Graduate Theological Union

Bridging Religions and Cultures through Art


A recent Sunday New York Times article hailed the Metropolitan Museum of Art’s November 1 opening of one of the most important collections of Islamic art outside the Middle East. More than half of the collection comes from Iran, and “promises to stand as a watershed moment in America’s awareness of the visual culture of the Islamic world, at a time when that world looms as large as ever on the international stage and in the American psyche,” says Randy Kennedy, the article’s author.

Kennedy also writes, “The new (collection) will … emphasize more strongly how the visual trademarks of Islamic art — geometric abstraction and calligraphy, as both language and decoration — have coexisted over the centuries with lively figuration…. It also holds the possibility at least of reshaping many Americans’ views about the deep affinities between Western and Islamic art.”

Additionally, the New York City imam Abdallah Adhami says he hopes the new Met galleries will help bridge cultural differences between Americans and the Muslim world, and serve as a nucleus for American Muslims, whom he sees as unaware of the riches of their cultural past.

Montazeri with art

The galleries’ opening is auspicious timing for Fateme Montazeri, who is beginning her Ph.D. studies in Art and Religion with a focus on Islamic Art. Montazeri, who has an M.A. degree from University of Tehran and took classes last year in the GTU’s M.A. program in Islamic Studies, is fascinated by the beauty and the “hidden meanings” in Islamic art.

She points to Islamic miniatures — tiny paintings placed in books to illustrate the work of great poets, such as the Iranian poet Hafiz. “The idealistic method of painting, the abstraction, as well as the repetition of varied patterns are all hints to the Divine realm and the Unity of the One, the Tawhid in Islamic doctrines,” she says.

“…I had no idea how different, and at the same time how similar, we all are.”
Fateme Montazeri, Ph.D. Student

Montazeri, interested in art from a young age, and herself a calligrapher, came to the U.S. with her husband just over a year ago from Tehran, Iran. Both wanted to study art. When reviewing UC Berkeley’s catalog in art history, she came upon a link to the GTU. “Most interesting to me was the great range in class offerings, from opportunities to study different faith traditions, to religion and art. I thought the GTU was meant for me!

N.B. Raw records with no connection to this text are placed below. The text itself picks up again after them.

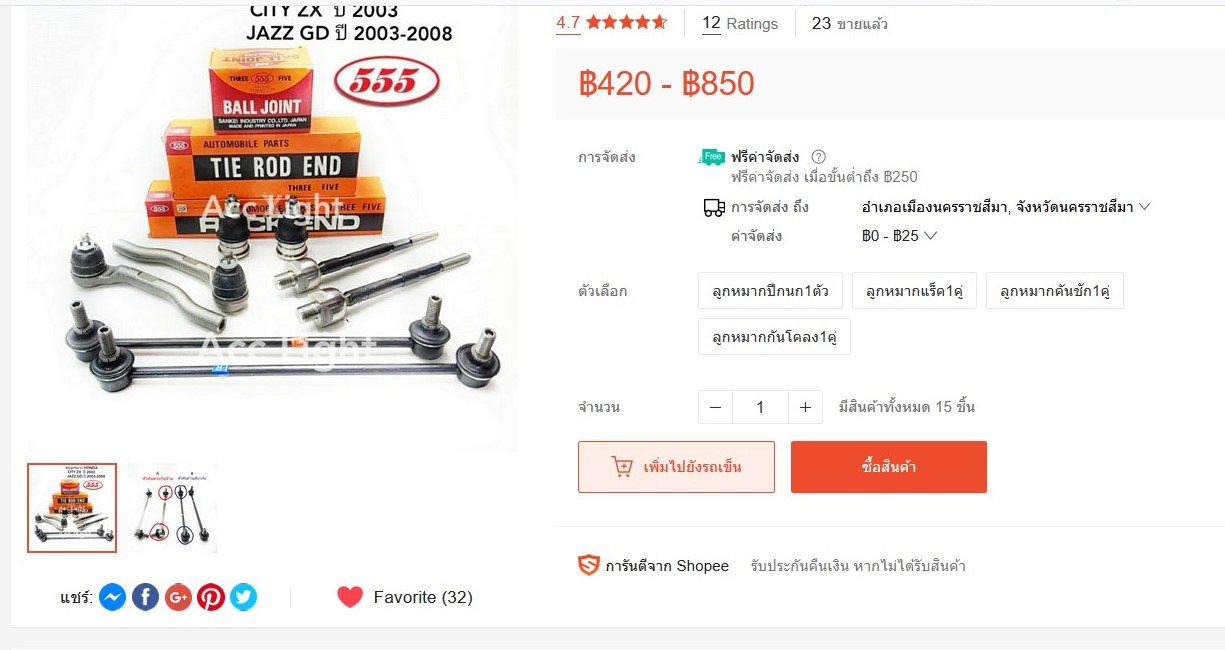
Task: Select option ลูกหมากปีกนก1ตัว
Action: pos(770,291)
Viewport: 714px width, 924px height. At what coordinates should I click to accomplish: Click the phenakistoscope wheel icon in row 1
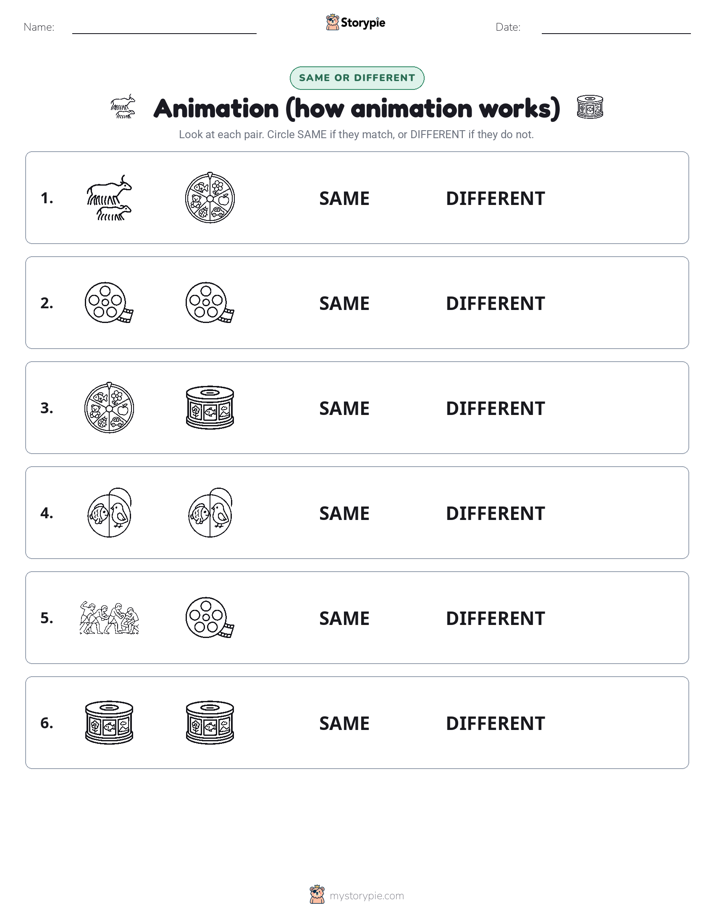pyautogui.click(x=210, y=198)
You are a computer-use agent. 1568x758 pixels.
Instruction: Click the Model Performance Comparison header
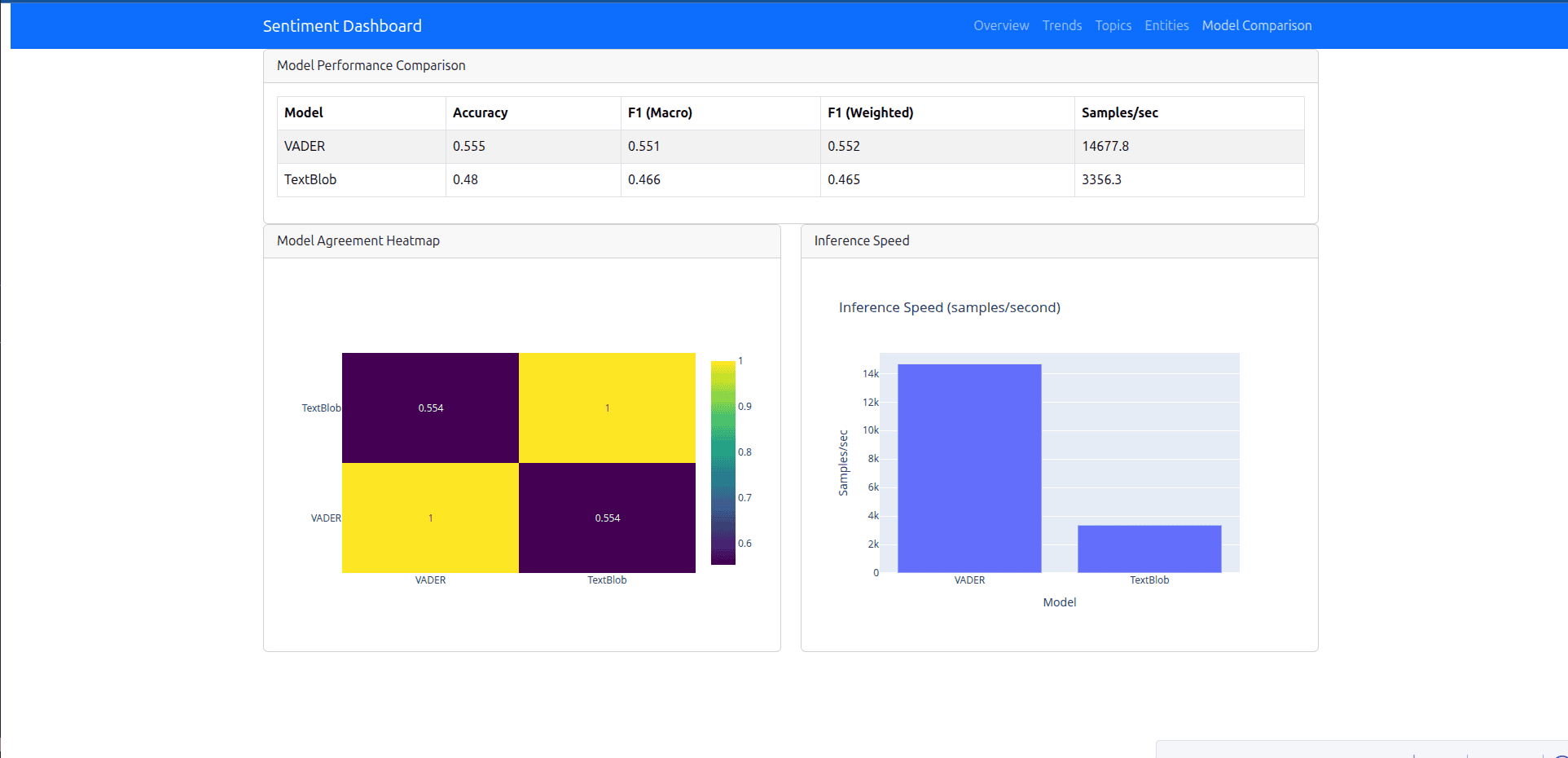click(x=371, y=65)
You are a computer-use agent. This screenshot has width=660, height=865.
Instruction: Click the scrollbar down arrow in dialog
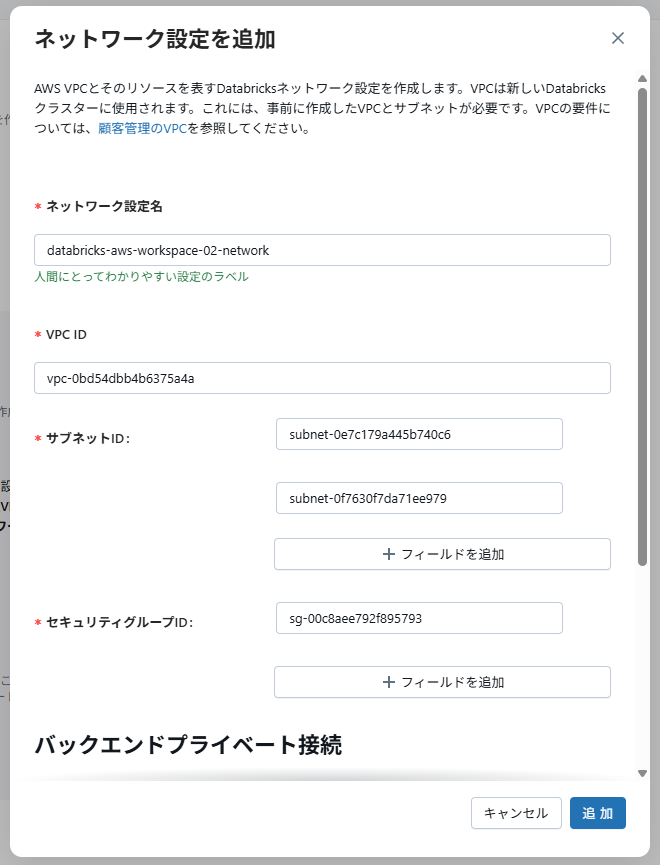coord(643,771)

“There are so many things for me to learn, and at the same time I see misrepresentations of Islam and Islamic art within Western scholarship. I hope my studies here will be of mutual benefit; to be influenced and to influence.”

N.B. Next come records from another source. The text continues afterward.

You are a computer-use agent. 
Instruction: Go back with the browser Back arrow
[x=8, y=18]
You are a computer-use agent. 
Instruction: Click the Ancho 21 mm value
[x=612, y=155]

MontazeriMontazeri describes being “shocked” by the difference between her expectations of others’ attitudes toward Muslims here, and the reality. “People in Berkeley are relatively aware of the Islamic and Iranian culture, and are willing to learn about it. Many are attempting to learn about Islam and languages like Arabic and Persian.” She is also amazed that there are so many Muslims here, and so much diversity among them.

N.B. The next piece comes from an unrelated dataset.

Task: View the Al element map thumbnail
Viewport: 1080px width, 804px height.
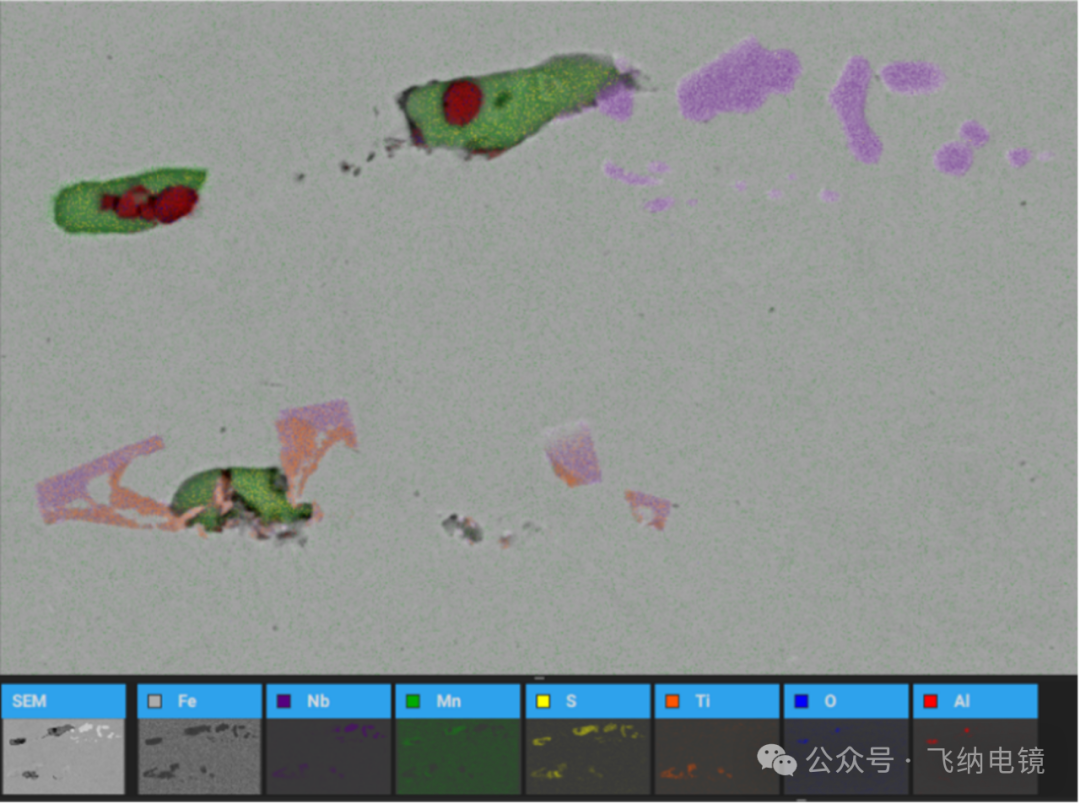Action: [x=974, y=756]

When not immersed in the art world, Montazeri teaches Persian language and Islamic studies at the Islamic Cultural Center of Northern California in Oakland, a center that (among other activities) hosts Muslim and interfaith art exhibitions. Her vision for her future? “I am open to see what will happen. Maybe I will be a researcher, maybe a teacher. The key is to have faith; I believe we’re not left alone nor are we here accidentally. I’m here to learn things and to do things needed at this step, and there will be guidance to my next steps.

“The most impressive opportunity for me now is to know others. This is necessary for all people to experience. I had no idea how different, and at the same time how similar, we all are.” Perhaps Montazeri’s studies in Islamic art, as with the opening of the new galleries at the Met, will help bring this profound realization to others.